Exercise requirements: For the word "Image", find each line in the entries where it occurs and copy that line.

Saved data entries:
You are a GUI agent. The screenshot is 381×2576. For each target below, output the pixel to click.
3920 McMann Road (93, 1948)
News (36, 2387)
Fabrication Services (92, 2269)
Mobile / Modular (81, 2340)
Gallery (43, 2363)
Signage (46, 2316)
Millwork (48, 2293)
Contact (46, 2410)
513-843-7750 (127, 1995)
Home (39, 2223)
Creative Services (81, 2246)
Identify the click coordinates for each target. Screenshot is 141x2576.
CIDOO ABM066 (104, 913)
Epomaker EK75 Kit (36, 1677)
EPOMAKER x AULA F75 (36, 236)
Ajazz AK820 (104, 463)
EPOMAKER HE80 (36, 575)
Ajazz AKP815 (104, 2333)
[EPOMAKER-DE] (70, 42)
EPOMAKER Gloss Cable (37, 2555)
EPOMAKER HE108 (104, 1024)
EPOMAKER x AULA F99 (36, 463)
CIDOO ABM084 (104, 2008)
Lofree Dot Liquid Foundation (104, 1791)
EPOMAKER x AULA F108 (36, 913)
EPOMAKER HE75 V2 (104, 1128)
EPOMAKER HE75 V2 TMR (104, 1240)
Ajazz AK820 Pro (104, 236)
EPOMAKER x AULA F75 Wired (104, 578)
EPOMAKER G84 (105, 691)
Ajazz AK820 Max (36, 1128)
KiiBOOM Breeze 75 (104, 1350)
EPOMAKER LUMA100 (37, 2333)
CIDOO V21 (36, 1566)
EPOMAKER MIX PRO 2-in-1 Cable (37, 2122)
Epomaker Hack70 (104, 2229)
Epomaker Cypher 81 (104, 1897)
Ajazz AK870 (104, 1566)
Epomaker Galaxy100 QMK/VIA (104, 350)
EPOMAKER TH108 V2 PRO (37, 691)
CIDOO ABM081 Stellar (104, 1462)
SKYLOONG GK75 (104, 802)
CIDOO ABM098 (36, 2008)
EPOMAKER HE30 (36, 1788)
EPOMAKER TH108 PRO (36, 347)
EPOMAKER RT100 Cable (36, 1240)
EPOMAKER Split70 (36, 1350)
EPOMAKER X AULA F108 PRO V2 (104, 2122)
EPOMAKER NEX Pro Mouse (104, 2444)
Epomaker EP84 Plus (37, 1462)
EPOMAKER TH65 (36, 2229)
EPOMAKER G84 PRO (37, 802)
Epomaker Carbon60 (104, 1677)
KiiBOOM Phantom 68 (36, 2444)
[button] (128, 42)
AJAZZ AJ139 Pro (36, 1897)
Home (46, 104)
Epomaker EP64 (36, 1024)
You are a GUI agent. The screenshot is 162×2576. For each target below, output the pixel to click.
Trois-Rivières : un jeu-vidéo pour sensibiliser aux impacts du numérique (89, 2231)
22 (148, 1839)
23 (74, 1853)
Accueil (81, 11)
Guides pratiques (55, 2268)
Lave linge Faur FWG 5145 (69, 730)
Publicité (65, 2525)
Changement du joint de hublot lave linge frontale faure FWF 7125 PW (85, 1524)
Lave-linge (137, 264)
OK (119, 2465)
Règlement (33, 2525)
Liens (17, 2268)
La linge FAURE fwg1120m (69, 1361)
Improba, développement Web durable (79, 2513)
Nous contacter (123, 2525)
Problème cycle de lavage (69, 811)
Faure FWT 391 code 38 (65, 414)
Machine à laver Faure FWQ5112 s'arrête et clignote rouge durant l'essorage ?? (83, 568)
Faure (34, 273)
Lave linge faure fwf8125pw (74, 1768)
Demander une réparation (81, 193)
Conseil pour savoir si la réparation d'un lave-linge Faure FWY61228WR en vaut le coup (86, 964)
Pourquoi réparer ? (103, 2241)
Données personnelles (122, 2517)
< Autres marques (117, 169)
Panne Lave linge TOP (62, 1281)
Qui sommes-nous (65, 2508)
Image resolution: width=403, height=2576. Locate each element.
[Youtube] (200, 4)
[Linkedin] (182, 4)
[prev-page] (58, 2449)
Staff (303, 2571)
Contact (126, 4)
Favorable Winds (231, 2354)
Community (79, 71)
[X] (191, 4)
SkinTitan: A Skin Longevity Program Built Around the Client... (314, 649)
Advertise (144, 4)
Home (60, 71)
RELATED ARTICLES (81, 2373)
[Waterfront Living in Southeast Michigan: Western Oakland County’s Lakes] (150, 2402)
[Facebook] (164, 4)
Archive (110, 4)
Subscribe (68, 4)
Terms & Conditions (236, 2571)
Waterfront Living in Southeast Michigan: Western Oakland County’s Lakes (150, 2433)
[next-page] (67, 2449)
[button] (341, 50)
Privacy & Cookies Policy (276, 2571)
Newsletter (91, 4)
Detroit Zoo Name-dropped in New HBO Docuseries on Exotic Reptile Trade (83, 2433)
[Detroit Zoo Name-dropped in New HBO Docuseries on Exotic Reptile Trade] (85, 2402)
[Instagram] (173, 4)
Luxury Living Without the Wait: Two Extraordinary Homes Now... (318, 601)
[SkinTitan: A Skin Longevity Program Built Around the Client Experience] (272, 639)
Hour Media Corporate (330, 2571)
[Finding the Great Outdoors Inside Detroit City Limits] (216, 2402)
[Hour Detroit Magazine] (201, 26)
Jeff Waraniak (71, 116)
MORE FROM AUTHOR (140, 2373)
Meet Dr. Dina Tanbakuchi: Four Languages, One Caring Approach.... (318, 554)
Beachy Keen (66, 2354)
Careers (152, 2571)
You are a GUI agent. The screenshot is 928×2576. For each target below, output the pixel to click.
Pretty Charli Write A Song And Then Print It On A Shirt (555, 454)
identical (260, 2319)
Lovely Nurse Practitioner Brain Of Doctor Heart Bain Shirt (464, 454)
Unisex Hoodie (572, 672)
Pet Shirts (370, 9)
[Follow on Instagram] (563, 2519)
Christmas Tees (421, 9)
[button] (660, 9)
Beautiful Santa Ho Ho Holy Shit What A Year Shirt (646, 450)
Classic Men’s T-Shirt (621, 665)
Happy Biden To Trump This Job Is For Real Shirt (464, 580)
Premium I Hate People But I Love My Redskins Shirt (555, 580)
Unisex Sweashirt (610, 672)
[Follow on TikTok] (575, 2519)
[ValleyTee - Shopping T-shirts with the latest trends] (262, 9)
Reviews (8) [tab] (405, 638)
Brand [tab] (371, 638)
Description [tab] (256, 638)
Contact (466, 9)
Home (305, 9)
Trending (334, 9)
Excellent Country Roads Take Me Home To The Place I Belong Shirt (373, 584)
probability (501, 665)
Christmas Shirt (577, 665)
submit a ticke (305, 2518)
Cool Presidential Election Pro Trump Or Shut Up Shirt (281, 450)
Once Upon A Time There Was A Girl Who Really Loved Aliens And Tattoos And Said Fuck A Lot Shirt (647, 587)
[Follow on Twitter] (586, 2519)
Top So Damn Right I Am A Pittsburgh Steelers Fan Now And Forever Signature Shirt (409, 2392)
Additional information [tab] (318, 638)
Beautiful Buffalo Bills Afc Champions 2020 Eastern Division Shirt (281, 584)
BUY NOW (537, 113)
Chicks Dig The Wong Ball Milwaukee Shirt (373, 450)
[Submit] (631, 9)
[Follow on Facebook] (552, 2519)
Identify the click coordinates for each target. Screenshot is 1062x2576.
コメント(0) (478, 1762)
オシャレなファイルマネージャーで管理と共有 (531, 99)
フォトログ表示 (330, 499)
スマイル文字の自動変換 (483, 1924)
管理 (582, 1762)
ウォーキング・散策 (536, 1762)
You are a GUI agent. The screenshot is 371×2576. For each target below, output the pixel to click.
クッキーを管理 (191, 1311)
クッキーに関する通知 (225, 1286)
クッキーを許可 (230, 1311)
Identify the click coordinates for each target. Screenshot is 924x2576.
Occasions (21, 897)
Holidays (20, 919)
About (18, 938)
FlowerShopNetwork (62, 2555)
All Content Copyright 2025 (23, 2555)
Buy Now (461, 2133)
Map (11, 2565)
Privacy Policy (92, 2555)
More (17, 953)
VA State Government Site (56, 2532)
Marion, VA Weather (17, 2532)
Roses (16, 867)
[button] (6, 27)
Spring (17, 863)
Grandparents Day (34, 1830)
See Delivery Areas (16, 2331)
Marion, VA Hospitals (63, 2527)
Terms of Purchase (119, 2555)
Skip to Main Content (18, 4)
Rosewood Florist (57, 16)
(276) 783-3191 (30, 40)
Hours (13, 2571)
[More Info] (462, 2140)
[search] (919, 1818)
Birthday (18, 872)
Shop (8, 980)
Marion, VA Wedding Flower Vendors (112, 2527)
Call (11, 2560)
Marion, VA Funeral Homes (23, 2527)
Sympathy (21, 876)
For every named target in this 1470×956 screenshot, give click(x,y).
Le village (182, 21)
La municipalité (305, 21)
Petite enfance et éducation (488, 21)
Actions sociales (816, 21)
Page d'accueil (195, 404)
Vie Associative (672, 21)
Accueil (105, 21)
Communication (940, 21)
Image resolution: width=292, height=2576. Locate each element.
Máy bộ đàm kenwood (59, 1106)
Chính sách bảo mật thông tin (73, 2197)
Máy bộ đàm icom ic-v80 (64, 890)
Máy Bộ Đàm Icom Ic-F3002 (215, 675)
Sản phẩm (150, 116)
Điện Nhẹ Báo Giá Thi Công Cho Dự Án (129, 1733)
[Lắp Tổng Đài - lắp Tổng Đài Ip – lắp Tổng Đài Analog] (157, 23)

Written reply:
Image resolution: width=403, height=2576. Locate each element.
Image resolution: width=292, height=2576. Locate each element.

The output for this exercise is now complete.